What the task asks
Within the data below, find the string "agent" and return each line where it occurs.

Extracted data
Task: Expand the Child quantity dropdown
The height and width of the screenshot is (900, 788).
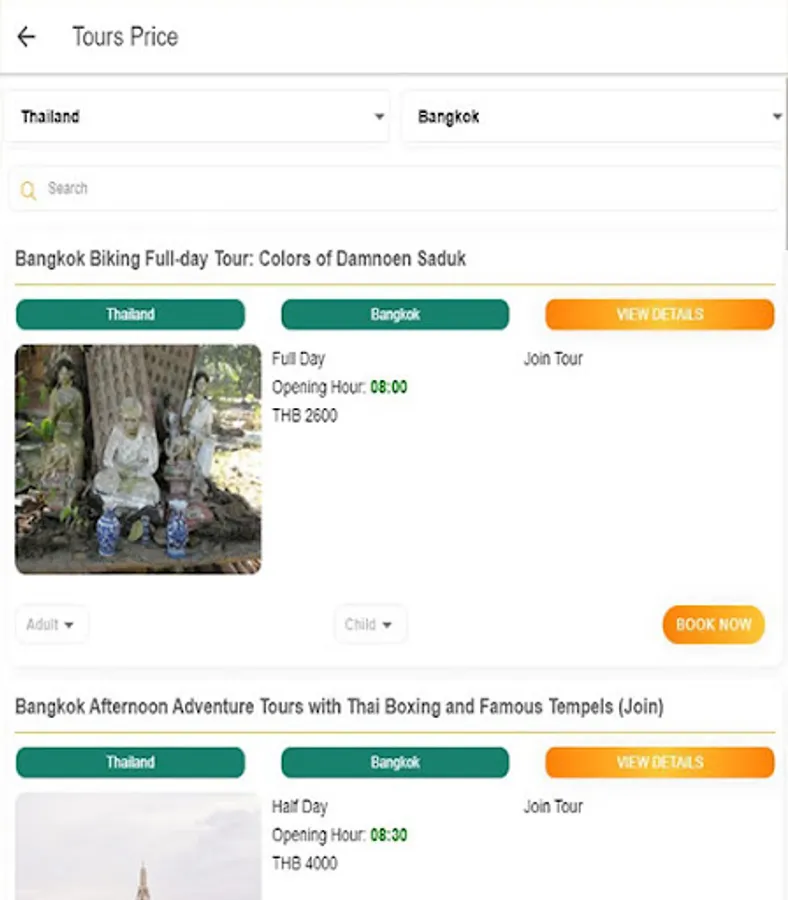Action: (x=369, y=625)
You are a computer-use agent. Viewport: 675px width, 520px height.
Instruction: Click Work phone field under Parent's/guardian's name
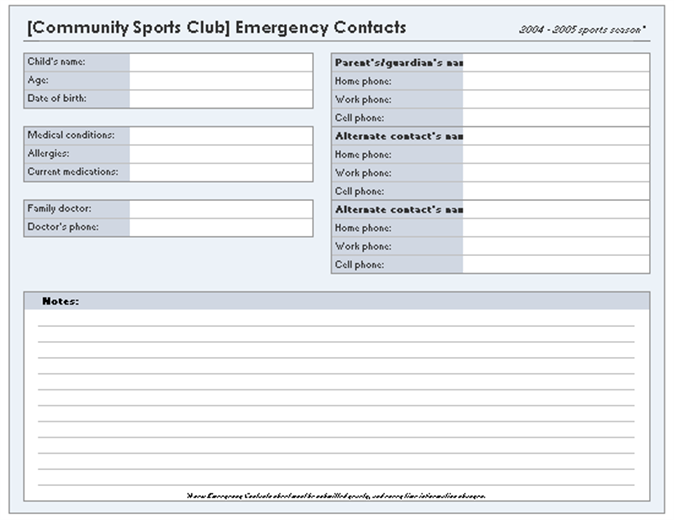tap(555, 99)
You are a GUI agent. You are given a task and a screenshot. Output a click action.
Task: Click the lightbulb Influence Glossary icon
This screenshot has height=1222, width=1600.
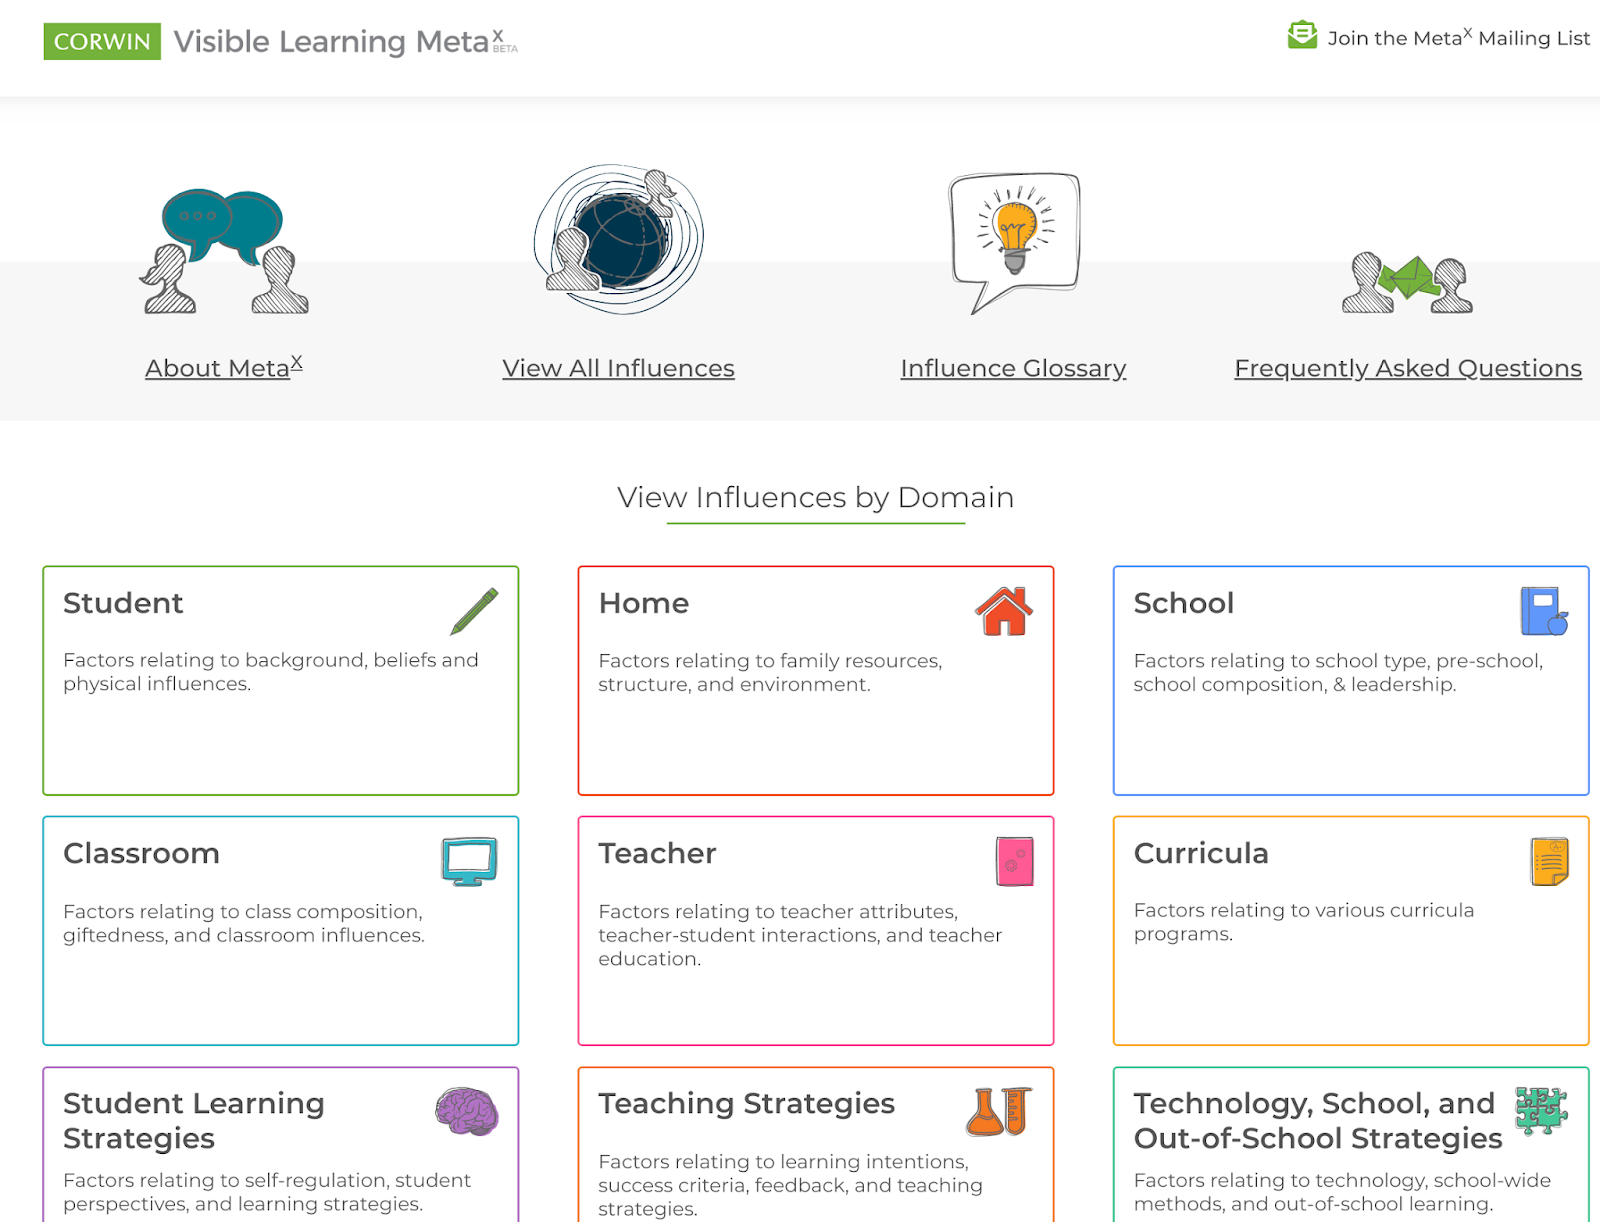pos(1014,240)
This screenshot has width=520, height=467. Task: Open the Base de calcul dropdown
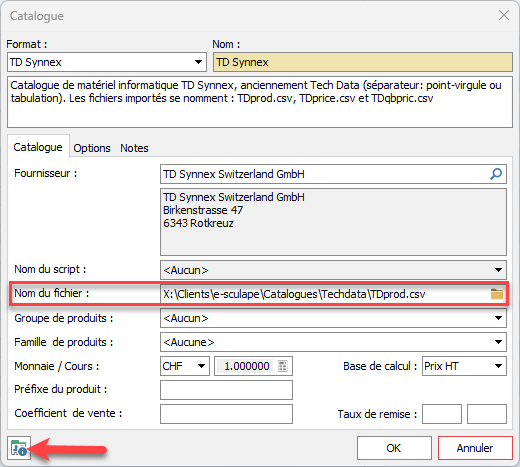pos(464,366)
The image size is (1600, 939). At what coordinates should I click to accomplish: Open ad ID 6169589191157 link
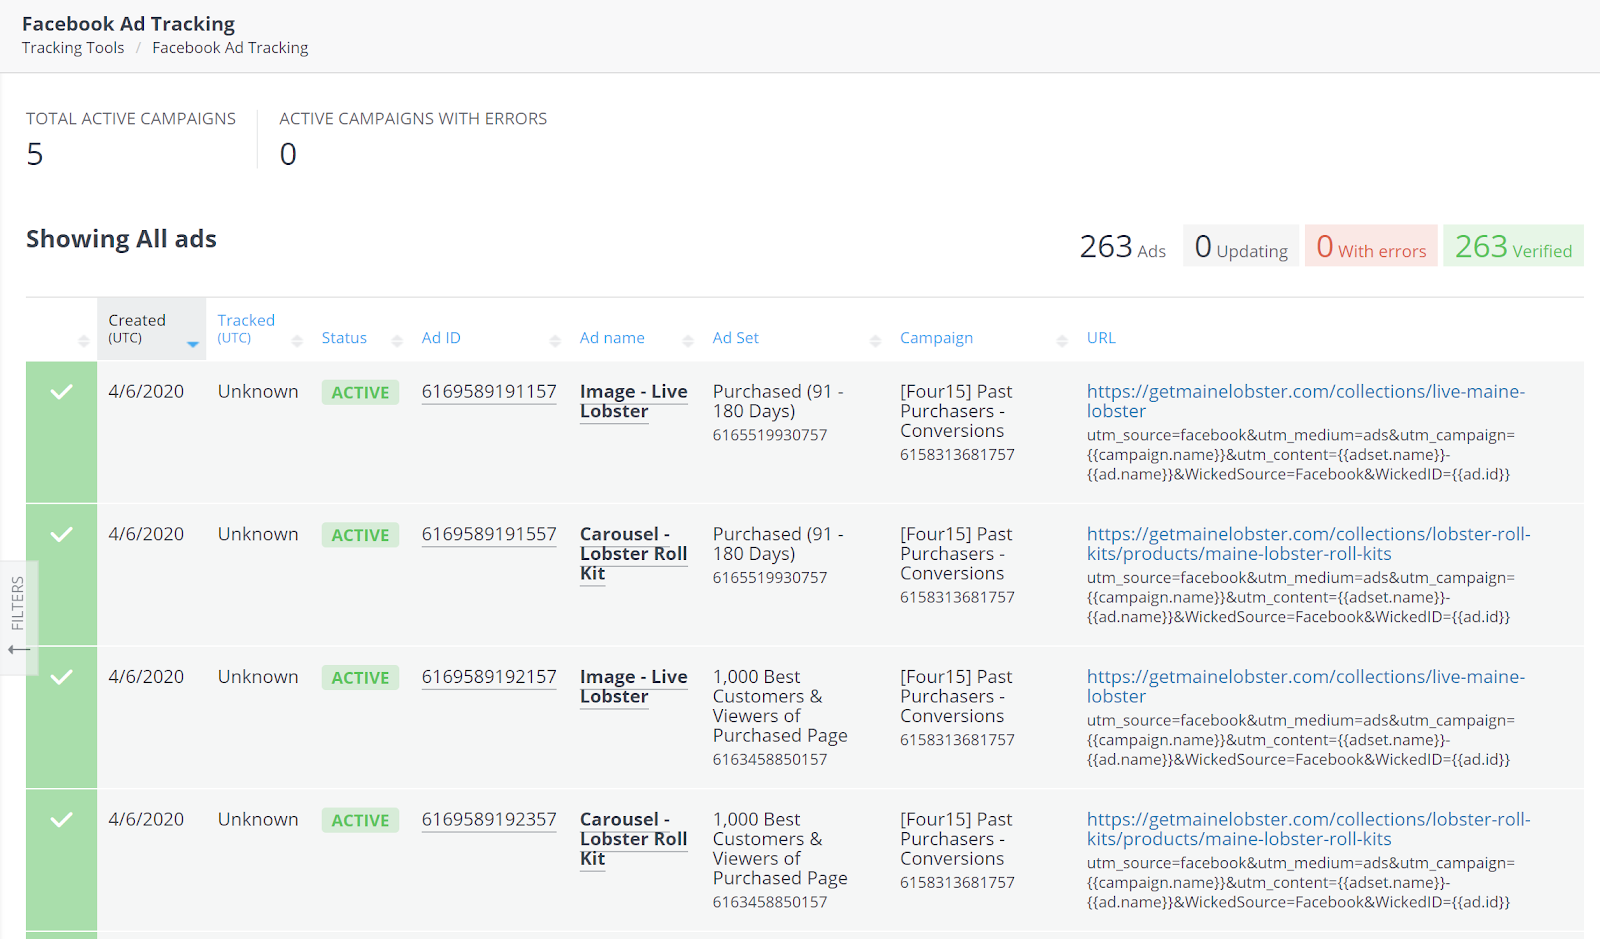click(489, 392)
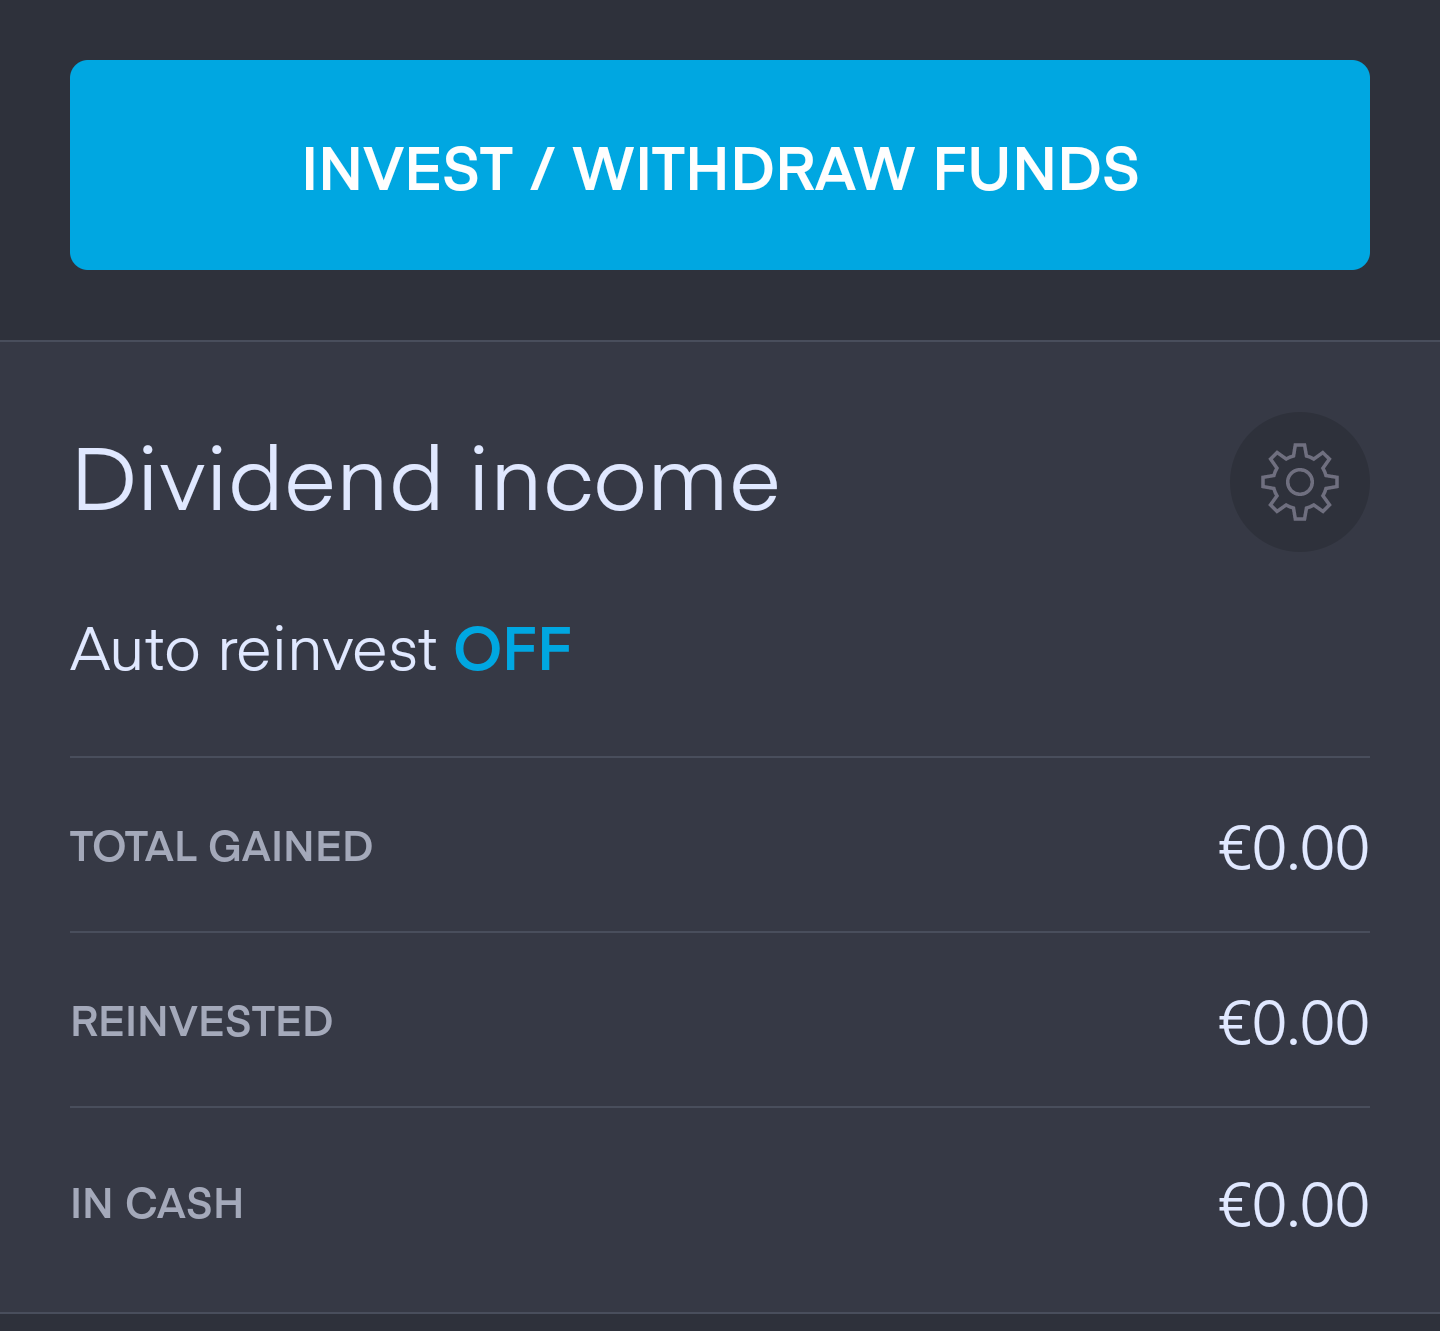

Written reply
You are a computer-use agent. Viewport: 675px width, 520px height.
You are a GUI agent. You are given a task and a screenshot. Output a click action.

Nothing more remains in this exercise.